Air Force News — By Air Force News Agency on September 21, 2010 at 8:26 am


ARNOLD AIR FORCE BASE, Tenn.: Continuing the march toward certifying the entire Air Force fleet on alternative fuels, an F-15 Eagle engine is undergoing performance testing here using a unique blend of three different fuel types.


The F100 engine is being tested with a combination of JP-8 conventional aviation fuel; a biofuel derived from tallow, which is an animal fat; and a synthetic fuel derived from coal through a process commonly known as Fisher-Tropsch.


The fuels testing is being conducted to ensure the different fuels, in varying combinations, are suitable for an upcoming series of F-15 flight tests tentatively scheduled for October at Eglin Air Force Base, Fla., said Brian Knack, the Aerospace Testing Alliance's program engineer for the test. ATA is the operating contractor at the Arnold Engineering Development Center.
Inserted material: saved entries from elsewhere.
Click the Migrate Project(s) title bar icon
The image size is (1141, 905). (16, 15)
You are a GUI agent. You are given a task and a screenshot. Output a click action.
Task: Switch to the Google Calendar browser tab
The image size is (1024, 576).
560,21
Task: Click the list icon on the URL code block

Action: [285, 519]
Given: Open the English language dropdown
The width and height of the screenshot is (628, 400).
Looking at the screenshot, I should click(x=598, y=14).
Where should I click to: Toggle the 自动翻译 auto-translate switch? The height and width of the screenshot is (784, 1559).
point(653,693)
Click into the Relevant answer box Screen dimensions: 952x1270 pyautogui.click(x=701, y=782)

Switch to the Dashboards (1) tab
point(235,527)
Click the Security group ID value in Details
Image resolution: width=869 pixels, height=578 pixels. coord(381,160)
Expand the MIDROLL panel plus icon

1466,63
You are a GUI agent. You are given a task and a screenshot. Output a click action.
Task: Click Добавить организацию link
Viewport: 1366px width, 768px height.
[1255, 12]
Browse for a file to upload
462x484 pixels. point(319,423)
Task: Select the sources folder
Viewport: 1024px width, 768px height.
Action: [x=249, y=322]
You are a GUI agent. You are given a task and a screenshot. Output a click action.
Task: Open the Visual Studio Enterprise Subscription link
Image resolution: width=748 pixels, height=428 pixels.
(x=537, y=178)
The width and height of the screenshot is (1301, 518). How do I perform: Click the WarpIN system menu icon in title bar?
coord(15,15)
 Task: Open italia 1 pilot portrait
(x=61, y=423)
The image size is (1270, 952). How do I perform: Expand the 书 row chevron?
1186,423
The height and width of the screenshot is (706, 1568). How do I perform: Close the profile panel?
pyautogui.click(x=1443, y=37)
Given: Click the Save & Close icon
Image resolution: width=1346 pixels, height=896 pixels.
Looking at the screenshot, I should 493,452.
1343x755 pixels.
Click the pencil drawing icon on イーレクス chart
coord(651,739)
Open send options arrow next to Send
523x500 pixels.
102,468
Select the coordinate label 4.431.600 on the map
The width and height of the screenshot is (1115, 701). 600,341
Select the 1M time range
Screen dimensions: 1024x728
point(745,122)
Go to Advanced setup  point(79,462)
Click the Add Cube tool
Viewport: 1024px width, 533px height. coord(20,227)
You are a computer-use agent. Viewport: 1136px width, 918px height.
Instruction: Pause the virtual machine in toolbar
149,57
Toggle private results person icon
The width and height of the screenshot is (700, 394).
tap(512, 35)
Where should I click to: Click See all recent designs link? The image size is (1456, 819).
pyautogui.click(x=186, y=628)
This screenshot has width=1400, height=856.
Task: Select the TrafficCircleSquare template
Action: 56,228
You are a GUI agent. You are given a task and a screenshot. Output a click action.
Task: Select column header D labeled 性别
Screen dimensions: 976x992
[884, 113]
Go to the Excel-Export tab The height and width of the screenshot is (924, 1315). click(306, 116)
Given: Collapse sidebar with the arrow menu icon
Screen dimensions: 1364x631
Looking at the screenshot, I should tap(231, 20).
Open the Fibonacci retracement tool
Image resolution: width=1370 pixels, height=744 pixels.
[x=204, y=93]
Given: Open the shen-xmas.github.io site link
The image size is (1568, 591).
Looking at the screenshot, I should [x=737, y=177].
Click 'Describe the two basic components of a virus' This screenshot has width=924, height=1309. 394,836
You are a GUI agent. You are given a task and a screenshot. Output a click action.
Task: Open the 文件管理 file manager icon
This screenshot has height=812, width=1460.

"This (first phase of the test) evaluated a 50 percent (by volume) tallow-derived fuel, while the final phase is bringing Fischer-Tropsch-derived fuel together with the bio-fuel forming yet another new and unique blend," he said.


Testing has simulated the overall engine conditions experienced at near sea-level conditions.


A baseline test using JP-8 was performed in the first phase of the test program. Then, a blend of 50 percent tallow-derived fuel and 50 percent JP-8 was evaluated. Finally, a blend of 25 percent tallow-derived fuel and 25 percent synthetic fuel and 50 percent JP-8 was evaluated.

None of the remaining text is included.